Calcutta, Oct. 24: Getting rich in communist-ruled Bengal is actually glorious, if it happens the CPM way.
As a debate on the need to embrace private capital gets underway within the party, worrying the leadership now backing the Buddhadeb Bhattacharjee government’s pro-reforms campaign, state CPM secretary Anil Biswas today stepped into the picture to pull back the nay-sayers.
Seeking to convince a large band of intra-party critics — powerful and capable of upsetting the campaign — Biswas said private capital was needed to “empower the poor”.
Addressing party functionaries in a Howrah auditorium, Biswas said the CPM favoured a strong inflow of private capital — which it flogged till the other day to score political points — if it went into enriching the poor.

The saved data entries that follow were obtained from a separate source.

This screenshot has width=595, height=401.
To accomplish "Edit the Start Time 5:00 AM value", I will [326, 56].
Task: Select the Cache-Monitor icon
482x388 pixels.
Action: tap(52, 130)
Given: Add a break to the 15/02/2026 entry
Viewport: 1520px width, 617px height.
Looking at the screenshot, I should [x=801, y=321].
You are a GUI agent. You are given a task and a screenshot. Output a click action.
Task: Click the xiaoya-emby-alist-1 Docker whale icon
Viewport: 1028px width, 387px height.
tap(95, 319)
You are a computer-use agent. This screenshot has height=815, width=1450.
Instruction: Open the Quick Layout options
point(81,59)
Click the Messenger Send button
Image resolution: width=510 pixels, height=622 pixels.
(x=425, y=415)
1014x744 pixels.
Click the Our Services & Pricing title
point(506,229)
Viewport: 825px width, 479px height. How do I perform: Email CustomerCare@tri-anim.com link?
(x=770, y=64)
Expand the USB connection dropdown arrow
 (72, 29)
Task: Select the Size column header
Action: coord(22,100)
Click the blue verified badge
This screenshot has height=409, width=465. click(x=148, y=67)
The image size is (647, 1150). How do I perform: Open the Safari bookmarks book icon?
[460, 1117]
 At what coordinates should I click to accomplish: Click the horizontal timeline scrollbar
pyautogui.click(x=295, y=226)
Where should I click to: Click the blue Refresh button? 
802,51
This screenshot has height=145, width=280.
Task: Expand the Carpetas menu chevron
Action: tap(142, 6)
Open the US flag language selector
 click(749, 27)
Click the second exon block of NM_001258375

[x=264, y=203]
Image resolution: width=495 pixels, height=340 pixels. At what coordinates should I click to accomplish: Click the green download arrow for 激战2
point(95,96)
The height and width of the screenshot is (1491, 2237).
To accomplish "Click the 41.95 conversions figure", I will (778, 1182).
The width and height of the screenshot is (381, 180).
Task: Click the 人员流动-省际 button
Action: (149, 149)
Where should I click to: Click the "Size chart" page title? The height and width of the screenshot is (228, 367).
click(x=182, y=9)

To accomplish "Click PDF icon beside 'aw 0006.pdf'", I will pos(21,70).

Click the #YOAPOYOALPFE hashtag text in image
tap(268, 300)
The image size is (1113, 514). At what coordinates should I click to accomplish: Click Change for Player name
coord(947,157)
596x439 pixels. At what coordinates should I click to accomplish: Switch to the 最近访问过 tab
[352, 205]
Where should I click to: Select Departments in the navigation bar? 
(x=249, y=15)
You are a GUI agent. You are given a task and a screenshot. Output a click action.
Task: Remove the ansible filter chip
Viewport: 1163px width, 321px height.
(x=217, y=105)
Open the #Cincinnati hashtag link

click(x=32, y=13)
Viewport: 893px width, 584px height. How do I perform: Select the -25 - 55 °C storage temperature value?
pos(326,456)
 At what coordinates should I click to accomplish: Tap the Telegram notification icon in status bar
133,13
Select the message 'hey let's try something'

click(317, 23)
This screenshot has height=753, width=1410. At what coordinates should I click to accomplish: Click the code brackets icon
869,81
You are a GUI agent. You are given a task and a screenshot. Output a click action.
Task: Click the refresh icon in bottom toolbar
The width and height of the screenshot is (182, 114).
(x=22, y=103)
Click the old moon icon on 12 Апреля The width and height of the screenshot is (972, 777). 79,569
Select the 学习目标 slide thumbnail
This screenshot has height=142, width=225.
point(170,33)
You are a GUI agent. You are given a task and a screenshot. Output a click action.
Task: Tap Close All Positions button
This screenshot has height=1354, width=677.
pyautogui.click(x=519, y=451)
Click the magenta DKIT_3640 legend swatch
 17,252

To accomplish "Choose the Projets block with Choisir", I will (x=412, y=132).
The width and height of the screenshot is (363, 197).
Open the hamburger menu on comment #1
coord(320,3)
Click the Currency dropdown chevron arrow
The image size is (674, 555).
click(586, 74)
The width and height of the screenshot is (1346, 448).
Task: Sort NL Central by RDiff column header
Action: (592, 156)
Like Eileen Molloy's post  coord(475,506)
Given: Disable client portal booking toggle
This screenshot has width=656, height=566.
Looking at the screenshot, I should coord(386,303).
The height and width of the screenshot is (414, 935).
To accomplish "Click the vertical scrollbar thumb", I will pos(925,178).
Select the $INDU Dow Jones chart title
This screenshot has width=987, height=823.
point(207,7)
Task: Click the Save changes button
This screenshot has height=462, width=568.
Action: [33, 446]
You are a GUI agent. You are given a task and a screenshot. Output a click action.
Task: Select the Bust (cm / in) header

“Many in the party are raising questions about our government’s decision to invite and allow private capital into Bengal,” Biswas said. “They are erroneously comparing our government with the BJP-led NDA at the Centre on the grounds that both are advocating private capital.”
Biswas said the communists’ quest for private capital was “noble” in that, unlike the BJP, the capital was going to be used for the poor and the backwards.
“I must say there is a basic difference between the approaches of the two governments to private capital. The BJP-led NDA is chasing private capital to further the interests of the capitalists, who are already stinking rich,” he added.
Biswas was addressing partymen on the 83-rd anniversary of the communist movement in India. Other communist outfits might regard the CPM’s participation in a parliamentary democracy a “reformist and opportunist line”, Biswas said. But the participation, he clarified, represented the CPM’s strategy to attain the goal of social reforms, taking advantage of a democracy.
To rev up the spirit of party functionaries before the panchayat elections scheduled for next year, Biswas said there was no alternative to the CPM in the state. “This is because we have faith in our people and they have trust in us. People have a clear idea about the pitiable conditions of our Opposition parties, and how incapable they are of safeguarding their interests.”
Biswas urged the party functionaries to motivate “inactive party members” and work to bring them back to the mainstream.
“Often, we write in our party documents that we have significant number of inactive members. We want to initiate measures in such a way that before the next party congress, there will be no no politically inactive member in the state,” Biswas said.
“There are some other leaders in our party whose political conception is super, but they are bad organisers. We need both type of leaders, but we have to train them properly,” he added.